I didn’t make it to San Francisco until the following summer, after my freshman year in college. A University of Oregon classmate invited me to visit for a week. We spent our days in the city, mingling with the hippies in the Haight and the beatniks on Columbus Avenue. Specific memories blur.
But I have never forgotten the week’s highlight: Watching Big Brother and the Holding Company, featuring Janis Joplin, perform “Piece of My Heart” and other “Cheap Thrills” at the Winterland Auditorium.
This was revolutionary, a life-changing moment. Certainly, the San Francisco Sound had long since migrated to Eugene, but listening to music on a home stereo or FM radio (back then, it was too radical for AM) couldn’t be compared to the live experience of watching through a haze of marijuana smoke as Joplin screamed the blues.
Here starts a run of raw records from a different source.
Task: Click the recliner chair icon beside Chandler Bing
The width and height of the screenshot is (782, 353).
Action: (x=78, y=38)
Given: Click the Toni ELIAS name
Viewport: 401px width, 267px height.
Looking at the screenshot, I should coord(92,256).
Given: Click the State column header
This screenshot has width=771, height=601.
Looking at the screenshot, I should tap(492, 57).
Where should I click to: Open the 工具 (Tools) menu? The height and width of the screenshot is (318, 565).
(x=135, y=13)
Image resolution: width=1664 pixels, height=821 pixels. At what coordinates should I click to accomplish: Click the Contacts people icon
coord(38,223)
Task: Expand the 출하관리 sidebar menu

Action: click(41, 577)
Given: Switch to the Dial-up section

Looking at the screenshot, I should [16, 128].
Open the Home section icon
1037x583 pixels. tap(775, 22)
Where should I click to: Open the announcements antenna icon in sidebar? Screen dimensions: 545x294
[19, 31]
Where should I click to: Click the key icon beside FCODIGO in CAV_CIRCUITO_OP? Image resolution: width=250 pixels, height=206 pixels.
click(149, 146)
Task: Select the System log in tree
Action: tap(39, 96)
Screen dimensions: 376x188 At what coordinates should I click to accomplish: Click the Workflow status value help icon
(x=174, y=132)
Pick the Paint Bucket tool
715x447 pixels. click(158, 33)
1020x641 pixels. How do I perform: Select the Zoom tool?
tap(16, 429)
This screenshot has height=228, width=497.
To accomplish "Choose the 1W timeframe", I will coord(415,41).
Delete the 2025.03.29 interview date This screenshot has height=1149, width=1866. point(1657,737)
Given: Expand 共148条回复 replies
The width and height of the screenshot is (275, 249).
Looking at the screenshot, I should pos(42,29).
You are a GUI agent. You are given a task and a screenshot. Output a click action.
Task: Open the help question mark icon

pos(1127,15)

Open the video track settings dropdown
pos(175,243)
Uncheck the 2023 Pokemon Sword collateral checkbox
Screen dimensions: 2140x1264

Over the years, I saw other Summer of Love bands perform — the Dead and the Airplane among them — but I never saw Joplin sing again. Two years later, at age 27, she died of a heroin overdose.
Summer of Love
I returned to those days of yesteryear earlier this month: I visited San Francisco as it began celebrating the 50th anniversary of the Summer of Love, whose impact on subsequent American culture far outlasted those few months. Golden Gate Park’s de Young Museum, one of the two outstanding Fine Arts Museums of San Francisco, is mounting an exhibition of the art and fashion of that era. On its gallery walls, I discovered the actual silk-screened poster from that Joplin concert.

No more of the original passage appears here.